**About this exercise**
The answer must be every line from the listing that holds the string "will".

**Provided information**
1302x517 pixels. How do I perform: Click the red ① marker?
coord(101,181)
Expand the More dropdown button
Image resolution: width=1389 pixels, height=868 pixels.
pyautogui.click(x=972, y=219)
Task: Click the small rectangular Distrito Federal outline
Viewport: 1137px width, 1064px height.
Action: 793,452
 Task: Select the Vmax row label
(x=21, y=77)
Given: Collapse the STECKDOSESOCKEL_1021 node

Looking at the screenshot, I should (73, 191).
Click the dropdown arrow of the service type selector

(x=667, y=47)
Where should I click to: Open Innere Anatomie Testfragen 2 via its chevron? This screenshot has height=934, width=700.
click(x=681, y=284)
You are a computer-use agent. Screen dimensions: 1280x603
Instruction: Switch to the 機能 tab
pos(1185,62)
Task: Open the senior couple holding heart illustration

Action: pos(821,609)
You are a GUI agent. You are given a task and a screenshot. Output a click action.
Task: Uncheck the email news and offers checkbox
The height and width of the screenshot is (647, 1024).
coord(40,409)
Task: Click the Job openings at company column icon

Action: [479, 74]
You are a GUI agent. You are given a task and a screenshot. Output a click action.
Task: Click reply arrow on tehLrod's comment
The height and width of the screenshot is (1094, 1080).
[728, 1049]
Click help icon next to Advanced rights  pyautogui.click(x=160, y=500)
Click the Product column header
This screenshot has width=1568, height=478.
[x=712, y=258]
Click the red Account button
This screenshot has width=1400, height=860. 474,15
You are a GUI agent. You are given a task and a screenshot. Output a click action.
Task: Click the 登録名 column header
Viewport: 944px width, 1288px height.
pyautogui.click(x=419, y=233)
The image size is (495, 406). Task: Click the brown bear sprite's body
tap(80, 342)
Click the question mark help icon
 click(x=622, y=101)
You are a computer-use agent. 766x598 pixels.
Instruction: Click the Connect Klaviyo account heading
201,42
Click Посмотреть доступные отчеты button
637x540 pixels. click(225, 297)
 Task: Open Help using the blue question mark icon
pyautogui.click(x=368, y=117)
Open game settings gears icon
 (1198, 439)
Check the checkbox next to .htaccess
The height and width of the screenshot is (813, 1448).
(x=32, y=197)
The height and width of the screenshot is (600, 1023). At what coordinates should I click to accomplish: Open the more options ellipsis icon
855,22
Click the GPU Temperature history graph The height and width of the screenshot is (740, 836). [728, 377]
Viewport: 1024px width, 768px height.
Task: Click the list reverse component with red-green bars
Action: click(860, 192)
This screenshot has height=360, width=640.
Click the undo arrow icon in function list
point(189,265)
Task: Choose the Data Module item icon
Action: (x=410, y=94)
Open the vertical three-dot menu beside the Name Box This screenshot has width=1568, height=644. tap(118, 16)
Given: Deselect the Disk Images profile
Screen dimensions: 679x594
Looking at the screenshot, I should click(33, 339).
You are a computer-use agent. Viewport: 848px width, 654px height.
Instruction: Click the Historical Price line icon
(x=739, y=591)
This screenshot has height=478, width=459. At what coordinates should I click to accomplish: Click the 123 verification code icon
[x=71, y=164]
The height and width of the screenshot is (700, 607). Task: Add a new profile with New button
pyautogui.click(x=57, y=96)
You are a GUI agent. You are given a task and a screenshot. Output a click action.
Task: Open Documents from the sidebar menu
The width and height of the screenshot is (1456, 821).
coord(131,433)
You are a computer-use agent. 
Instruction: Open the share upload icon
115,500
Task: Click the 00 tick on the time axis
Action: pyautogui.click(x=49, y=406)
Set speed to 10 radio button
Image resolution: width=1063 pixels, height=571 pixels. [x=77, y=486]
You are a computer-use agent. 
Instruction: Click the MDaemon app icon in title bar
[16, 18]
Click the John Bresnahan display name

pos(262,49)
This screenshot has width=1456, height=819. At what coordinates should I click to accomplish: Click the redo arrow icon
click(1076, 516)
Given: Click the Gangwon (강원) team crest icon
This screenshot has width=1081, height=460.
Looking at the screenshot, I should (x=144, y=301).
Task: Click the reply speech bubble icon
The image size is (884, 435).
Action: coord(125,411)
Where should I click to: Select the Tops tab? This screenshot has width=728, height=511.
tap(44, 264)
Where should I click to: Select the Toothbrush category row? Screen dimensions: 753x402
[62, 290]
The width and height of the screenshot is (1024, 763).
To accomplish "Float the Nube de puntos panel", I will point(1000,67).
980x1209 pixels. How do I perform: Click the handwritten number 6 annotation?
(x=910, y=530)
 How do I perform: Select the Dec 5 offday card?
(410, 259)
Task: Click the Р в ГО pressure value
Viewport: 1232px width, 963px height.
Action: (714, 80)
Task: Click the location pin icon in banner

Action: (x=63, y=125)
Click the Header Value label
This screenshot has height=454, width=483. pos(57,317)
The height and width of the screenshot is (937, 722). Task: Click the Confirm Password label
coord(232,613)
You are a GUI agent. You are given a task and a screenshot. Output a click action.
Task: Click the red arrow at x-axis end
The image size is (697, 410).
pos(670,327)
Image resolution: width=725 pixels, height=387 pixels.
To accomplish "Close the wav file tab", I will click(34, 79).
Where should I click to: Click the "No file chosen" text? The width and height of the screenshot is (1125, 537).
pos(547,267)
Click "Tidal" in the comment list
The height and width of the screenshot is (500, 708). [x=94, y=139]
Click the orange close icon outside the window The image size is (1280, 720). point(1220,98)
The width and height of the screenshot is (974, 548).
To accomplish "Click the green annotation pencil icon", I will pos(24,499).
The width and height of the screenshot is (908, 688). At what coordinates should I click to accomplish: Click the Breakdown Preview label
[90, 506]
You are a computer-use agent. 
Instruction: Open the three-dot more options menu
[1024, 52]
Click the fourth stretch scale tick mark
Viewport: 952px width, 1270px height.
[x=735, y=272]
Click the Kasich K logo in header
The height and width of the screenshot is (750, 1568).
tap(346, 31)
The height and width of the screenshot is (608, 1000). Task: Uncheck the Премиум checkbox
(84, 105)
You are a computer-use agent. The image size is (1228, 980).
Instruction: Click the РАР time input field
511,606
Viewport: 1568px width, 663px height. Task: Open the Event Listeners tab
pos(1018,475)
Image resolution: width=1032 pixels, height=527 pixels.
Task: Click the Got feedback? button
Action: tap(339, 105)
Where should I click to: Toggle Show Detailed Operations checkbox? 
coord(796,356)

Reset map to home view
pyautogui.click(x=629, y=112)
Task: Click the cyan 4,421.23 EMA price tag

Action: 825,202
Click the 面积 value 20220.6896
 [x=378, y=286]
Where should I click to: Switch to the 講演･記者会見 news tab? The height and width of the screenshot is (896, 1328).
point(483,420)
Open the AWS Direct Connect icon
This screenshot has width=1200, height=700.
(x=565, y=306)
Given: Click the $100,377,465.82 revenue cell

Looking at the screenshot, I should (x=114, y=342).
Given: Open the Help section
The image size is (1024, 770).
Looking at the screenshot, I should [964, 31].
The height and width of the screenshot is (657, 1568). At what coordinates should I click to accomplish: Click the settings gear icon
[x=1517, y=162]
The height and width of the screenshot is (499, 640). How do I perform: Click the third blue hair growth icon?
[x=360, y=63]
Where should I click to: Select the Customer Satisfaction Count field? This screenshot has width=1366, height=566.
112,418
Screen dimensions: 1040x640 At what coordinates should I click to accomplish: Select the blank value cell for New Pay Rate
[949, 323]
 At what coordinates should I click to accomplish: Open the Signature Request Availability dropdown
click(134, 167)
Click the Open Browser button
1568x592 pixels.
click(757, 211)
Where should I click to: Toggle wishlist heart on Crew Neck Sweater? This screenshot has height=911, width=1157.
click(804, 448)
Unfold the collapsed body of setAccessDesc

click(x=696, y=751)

**Task result**
To accomplish "Float the Nube de puntos panel", I will point(1000,67).
To accomplish "Close the wav file tab", I will click(34, 79).
To accomplish "Click the green annotation pencil icon", I will pos(24,499).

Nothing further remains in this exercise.